• _Short task A_
In the blog post on Edward Said, rewrite the stretch from "While reviewing 'The" through "traditions (amen again).", changing "self-criticism" to "self-examination".
• _Short task B_
Answer these questions from the blog post on Edward Said:
(i) In what year was Edward Said's Orientalism published?
(ii) In which book did David S. Landes comment on Said's claim?
(iii) Who wrote 'The Great Transformation'?
• _Short task C_
Carry on the blog post on Edward Said from the point where it stops.

• _Passage given_
Werner Herzog: “We are surrounded by worn-out, banal, useless and exhausted images, limping and dragging themselves behind the rest of our cultural evolution.”

John Gray: "Unlike Schopenhauer, who lamented the human lot, Leopardi believed that the best response to life is laughter. What fascinated Schopenhauer, along with many later writers, was Leopardi’s insistence that illusion is necessary to human happiness."

Justin E.H. Smith: “One should of course take seriously serious efforts to improve society. But when these efforts fail, in whole or in part, it is only humor that offers redemption. So far, human expectations have always been strained, and have always come, give or take a bit, to nothing. In this respect reality itself has the form of a joke, and humor the force of truth.”

विलास सारंग: "… . . 1000 नंतर ज्या प्रकारची संस्कृती रुढ झाली , त्यामध्ये साधारणत्व विश्वात्मकता हे गुण प्राय: लुप्त झाले...आपली संस्कृती अकाली विश्वात्मक साधारणतेला मुकली आहे."

Tuesday, February 26, 2008

What is a Real Oriental, Edward Said?

Do only insiders can know the truth about their societies? Edward Said’s much-discussed Orientalism (1978) thought so.

About it, David S. Landes said his classic “The Wealth and Poverty of Nations” (1998):

“Insofar as one uses this claim to discredit the work of intellectual adversaries, it is polemical and antiscientific. But insofar as it points to the instrumental value and power of information, for good and for bad, it makes an important point.”

While reviewing 'The Great Transformation' by Karen Armstrong, JOHN WILSON said:

“…In our own time of "great fear and pain,"Armstrong proposes that we look to the Axial sages for "two important pieces of advice," both of which turn out to be quite uncontroversial: We should practice self-criticism (amen), and we should "take practical, effective action" against excessively aggressive tendencies in our own traditions (amen again).

But after 400 pages of historical argument, the banality of such declarations is staggering.

Yes, we need to learn to see things from other points of view. But once we have done that, once indifference and ignorance and prejudice and other obstacles are cleared away, real differences — political, religious, and cultural — remain. “ (NYT, April 30, 2006)

Wilson sounds as if it is easy to clear indifference and ignorance.

On the other hand, it’s impossible to clear it considering following state of affairs in USA.

• _Available data_

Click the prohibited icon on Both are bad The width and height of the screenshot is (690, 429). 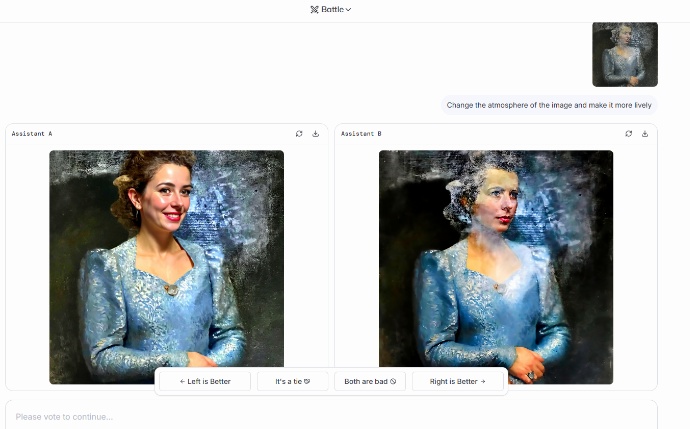[393, 381]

• _Response A_
While reviewing 'The Great Transformation' by Karen Armstrong, JOHN WILSON said:

“…In our own time of "great fear and pain,"Armstrong proposes that we look to the Axial sages for "two important pieces of advice," both of which turn out to be quite uncontroversial: We should practice self-examination (amen), and we should "take practical, effective action" against excessively aggressive tendencies in our own traditions (amen again).

• _Response B_
(i) 1978
(ii) "The Wealth and Poverty of Nations" (1998)
(iii) Karen Armstrong

• _Response C_
Susan Jacoby, author of “The Age of American Unreason”:

“Not only are citizens ignorant about essential scientific, civic and cultural knowledge, she said, but they also don’t think it matters.” She pointed to a 2006 National Geographic poll that found nearly half of 18- to 24-year-olds don’t think it is necessary or important to know where countries in the news are located. So more than three years into the Iraq war, only 23 percent of those with some college could locate Iraq, Iran, Saudi Arabia and Israel on a map.” (NYT February 14, 2008)


“… Most people at the CIA don't speak foreign languages, so communications between and within other nations go untranslated…” (Doug Brown’s review of “Legacy of Ashes: The History of the CIA” by Tim Weiner). (Powells.com February 16,2008)

Why just middle-east? In the West, I feel, quality of scholarship about India was better in 19th century than today. Many India based 'popular' Indian historians don't read Indian language books to source their material.
I have already written about ignorance of likes of V S Naipaul when it comes to India. For the same reason, even many educated and well-off Indians- living in India and abroad- are ignorant about India.


Artist: Ned Hilton The New Yorker 5 September 1936

2 comments:

Chetan said...

I think both perspectives, one from an insider and the other from an outsider help to form a complete picture. I used to be resentful myself about Indian-Americans', mostly right wing perspective, about India when I was here. Now. when I am away from my country, I am able to at least empathise, if not appreciate that perspective even though I still don't agree with its opinions/implications.

I think Edward Said was right but from what I have read of Bernard Lewis, he isn't that wrong either. Probably, I am the same personality type as you, and tend to agree with two contradictory/incompatible viewpoints. But I think your statement that, "In the West, I feel, quality of scholarship about India was better in 19th century than today.," is a bit presumptive.

Despite my computer science background, I studied Journalism in this country and I came across many academics who had more insights about South Asia than someone like me who has spent my entire lifetime in India. Amongst the South Asia scholars, I met people who knew Urdu enough to understand Ghalib's poetry, who could converse with me in Hindi despite their American accent.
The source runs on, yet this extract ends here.